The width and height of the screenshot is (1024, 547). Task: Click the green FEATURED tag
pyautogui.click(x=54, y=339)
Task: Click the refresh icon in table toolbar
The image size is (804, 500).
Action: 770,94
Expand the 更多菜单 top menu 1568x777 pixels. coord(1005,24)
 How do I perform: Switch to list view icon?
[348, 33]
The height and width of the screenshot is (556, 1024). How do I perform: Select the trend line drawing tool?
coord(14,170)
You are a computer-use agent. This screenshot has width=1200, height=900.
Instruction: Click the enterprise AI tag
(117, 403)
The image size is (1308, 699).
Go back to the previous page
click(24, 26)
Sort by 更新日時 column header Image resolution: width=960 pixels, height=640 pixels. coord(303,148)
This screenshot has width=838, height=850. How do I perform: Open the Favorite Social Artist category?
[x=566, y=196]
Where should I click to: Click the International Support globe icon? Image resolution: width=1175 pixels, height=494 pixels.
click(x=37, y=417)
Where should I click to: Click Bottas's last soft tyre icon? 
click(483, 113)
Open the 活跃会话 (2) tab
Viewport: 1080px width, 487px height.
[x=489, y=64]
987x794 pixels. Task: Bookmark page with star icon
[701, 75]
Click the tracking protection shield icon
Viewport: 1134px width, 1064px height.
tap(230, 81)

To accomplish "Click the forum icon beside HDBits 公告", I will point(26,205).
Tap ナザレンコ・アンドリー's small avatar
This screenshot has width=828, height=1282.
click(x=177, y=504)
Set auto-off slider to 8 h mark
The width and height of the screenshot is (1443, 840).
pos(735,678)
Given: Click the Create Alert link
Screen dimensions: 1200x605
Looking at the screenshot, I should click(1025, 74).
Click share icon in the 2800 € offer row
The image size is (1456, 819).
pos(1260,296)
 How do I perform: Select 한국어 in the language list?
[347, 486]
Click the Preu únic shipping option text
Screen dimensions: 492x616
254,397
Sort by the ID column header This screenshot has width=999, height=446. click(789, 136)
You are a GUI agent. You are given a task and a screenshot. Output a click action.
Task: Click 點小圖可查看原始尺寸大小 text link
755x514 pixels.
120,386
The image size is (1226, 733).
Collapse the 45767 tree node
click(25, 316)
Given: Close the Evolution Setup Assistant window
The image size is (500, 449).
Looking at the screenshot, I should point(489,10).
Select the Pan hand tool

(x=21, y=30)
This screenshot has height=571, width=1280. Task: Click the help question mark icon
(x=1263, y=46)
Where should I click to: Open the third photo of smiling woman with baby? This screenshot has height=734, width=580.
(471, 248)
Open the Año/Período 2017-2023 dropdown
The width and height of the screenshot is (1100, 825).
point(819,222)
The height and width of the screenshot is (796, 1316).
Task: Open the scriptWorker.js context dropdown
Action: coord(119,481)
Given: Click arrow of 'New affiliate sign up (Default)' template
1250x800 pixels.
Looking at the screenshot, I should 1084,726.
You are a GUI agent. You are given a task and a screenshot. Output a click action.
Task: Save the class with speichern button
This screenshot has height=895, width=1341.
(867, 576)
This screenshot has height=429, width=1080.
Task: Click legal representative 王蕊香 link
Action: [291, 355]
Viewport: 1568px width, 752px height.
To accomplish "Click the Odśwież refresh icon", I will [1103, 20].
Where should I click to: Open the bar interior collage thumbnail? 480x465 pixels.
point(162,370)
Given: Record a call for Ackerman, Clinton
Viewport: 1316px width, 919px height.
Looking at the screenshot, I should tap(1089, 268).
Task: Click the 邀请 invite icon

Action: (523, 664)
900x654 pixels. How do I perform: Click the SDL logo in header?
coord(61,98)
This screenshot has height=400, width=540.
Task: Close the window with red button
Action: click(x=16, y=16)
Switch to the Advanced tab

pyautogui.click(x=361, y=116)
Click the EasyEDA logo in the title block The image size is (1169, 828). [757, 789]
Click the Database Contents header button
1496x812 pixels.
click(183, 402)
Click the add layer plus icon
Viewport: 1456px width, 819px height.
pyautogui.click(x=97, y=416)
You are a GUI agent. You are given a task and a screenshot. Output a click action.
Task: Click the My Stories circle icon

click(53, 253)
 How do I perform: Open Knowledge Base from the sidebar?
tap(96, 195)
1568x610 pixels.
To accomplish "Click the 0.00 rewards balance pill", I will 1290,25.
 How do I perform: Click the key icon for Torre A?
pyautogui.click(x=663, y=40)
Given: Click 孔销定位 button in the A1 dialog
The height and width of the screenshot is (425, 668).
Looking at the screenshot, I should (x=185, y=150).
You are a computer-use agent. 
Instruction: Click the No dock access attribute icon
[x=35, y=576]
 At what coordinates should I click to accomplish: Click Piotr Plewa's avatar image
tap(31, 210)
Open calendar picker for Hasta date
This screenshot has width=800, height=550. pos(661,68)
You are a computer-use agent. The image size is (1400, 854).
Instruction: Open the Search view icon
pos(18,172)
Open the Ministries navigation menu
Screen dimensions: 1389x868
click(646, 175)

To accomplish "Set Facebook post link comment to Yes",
_ _ _ _ _ _ _
### WHAT IS REQUIRED
How many lines of the records contain the word "dropdown"? Give only the number.

### FINISHED EXERCISE
2